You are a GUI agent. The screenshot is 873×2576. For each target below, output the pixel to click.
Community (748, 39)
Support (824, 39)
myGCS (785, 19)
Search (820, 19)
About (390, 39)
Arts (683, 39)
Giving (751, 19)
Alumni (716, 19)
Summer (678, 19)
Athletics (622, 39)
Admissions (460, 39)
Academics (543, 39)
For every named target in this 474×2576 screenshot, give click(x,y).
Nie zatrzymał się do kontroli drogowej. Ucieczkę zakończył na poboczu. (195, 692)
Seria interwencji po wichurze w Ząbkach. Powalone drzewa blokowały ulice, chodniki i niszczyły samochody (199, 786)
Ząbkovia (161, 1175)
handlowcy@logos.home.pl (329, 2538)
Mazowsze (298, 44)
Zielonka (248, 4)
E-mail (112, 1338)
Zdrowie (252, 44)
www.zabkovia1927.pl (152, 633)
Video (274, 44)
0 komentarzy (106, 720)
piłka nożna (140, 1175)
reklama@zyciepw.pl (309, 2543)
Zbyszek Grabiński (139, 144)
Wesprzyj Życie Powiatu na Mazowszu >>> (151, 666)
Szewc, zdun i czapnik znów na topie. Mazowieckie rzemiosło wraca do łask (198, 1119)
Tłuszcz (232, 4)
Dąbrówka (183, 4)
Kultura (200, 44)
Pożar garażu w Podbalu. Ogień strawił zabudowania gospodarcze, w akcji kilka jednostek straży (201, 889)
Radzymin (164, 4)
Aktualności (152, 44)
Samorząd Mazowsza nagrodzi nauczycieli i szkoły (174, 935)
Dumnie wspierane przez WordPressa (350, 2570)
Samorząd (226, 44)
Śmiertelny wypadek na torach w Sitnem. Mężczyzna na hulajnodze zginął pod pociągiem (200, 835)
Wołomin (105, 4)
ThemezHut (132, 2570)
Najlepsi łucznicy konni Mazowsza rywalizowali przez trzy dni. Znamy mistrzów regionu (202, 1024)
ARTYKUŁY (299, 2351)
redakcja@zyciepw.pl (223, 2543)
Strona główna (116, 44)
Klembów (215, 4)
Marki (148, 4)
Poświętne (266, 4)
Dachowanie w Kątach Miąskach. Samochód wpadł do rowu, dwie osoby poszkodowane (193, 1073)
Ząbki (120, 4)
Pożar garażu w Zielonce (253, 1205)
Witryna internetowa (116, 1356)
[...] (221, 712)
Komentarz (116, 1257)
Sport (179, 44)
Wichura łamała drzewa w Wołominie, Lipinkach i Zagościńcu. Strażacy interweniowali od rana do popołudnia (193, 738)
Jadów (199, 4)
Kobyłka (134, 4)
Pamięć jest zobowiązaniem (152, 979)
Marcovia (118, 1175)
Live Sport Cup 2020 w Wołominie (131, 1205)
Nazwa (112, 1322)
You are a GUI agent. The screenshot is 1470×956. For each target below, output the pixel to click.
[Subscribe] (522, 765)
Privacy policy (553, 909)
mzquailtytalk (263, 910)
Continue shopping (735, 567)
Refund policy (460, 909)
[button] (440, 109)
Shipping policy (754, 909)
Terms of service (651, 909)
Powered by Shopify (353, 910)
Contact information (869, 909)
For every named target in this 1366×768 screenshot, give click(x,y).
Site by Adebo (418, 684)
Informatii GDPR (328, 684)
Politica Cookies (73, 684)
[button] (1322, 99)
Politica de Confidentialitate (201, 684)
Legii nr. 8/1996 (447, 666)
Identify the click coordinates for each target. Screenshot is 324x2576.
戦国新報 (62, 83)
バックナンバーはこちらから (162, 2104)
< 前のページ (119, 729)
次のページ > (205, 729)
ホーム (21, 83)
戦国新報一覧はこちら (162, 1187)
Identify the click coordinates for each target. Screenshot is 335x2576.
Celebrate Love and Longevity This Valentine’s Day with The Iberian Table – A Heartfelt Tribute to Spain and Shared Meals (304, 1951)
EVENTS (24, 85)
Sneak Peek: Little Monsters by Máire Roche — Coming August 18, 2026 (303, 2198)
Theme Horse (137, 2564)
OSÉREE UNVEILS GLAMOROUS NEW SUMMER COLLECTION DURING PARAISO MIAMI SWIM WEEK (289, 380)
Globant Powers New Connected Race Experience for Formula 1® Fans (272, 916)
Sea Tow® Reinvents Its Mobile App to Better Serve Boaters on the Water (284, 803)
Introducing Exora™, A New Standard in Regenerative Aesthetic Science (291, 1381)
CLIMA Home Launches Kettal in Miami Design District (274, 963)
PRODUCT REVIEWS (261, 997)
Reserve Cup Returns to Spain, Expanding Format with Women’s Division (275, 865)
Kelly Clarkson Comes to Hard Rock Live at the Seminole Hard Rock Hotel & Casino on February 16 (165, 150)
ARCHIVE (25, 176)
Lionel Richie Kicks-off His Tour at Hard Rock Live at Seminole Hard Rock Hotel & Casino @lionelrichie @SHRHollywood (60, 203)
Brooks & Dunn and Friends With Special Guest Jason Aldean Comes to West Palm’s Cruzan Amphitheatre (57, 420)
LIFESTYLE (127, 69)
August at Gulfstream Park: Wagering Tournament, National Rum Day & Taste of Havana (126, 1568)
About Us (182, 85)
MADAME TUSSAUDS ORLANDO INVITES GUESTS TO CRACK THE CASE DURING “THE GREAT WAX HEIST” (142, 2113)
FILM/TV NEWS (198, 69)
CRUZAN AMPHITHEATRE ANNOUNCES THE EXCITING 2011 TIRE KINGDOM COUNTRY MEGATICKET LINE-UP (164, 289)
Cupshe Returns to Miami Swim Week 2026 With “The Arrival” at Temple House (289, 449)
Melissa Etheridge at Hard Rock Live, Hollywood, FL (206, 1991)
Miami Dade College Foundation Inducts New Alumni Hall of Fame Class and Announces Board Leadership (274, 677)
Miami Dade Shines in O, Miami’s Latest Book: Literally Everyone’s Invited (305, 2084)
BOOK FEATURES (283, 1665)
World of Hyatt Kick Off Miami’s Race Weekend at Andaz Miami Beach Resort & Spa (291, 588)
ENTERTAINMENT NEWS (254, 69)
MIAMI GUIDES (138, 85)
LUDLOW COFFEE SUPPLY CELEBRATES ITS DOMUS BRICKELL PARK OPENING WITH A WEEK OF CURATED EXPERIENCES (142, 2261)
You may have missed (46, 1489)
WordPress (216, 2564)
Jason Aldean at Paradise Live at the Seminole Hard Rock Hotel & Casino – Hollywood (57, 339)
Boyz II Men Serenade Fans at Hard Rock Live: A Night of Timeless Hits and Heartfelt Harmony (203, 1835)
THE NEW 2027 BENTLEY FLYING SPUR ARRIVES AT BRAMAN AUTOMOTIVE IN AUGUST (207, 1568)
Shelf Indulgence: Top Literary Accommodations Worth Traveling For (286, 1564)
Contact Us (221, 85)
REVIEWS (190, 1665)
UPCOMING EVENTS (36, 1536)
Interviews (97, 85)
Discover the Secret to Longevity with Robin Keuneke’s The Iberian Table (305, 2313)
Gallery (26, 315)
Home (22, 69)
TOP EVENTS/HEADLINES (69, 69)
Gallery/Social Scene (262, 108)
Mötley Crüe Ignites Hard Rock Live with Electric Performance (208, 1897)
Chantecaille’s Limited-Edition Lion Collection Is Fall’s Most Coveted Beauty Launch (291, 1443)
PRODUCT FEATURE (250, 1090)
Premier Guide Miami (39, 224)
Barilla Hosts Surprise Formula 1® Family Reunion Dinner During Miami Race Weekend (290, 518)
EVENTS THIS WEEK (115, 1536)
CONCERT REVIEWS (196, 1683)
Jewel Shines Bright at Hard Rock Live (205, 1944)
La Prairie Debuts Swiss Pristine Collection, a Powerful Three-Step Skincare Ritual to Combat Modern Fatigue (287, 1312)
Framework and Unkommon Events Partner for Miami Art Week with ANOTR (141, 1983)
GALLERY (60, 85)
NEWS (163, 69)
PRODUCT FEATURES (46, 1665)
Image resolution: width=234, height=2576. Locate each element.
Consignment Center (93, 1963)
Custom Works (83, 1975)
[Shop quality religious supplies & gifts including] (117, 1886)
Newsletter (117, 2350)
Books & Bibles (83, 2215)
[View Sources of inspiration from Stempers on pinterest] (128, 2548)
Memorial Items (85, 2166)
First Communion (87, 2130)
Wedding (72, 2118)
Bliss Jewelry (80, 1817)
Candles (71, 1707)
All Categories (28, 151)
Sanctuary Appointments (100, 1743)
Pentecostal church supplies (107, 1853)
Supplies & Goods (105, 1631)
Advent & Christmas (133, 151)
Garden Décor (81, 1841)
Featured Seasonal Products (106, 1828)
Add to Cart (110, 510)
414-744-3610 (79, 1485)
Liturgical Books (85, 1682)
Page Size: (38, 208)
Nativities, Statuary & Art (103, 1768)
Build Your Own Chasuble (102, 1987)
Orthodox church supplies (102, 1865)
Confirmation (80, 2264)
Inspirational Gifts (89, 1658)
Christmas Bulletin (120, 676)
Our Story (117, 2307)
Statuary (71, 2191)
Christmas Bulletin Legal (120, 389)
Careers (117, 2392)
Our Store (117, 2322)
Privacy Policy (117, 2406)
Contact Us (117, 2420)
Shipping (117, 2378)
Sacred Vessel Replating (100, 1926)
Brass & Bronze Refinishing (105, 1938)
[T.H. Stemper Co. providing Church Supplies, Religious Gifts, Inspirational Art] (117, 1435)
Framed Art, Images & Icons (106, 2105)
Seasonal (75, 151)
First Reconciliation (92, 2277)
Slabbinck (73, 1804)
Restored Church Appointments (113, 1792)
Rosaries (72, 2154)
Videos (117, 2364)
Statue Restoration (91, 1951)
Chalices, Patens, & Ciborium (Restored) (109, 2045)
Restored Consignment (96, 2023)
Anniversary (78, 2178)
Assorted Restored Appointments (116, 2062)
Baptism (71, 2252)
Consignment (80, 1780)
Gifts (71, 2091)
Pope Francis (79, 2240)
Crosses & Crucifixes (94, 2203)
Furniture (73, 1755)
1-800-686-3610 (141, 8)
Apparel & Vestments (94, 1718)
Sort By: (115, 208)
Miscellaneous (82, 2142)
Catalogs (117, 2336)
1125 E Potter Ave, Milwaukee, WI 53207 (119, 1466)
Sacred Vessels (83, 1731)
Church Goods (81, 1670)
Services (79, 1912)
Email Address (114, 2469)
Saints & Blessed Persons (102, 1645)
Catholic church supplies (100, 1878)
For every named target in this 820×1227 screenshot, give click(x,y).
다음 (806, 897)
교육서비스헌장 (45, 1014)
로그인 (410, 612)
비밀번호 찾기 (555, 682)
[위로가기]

What is required. With the line that has "Summer (678, 19)" as the first and the line that has "E-mail (112, 1338)" as the last, repeat exactly that run of lines above and no more.

Output of the exercise.
Summer (678, 19)
Athletics (622, 39)
Admissions (460, 39)
Academics (543, 39)
For every named target in this 474×2576 screenshot, give click(x,y).
Nie zatrzymał się do kontroli drogowej. Ucieczkę zakończył na poboczu. (195, 692)
Seria interwencji po wichurze w Ząbkach. Powalone drzewa blokowały ulice, chodniki i niszczyły samochody (199, 786)
Ząbkovia (161, 1175)
handlowcy@logos.home.pl (329, 2538)
Mazowsze (298, 44)
Zielonka (248, 4)
E-mail (112, 1338)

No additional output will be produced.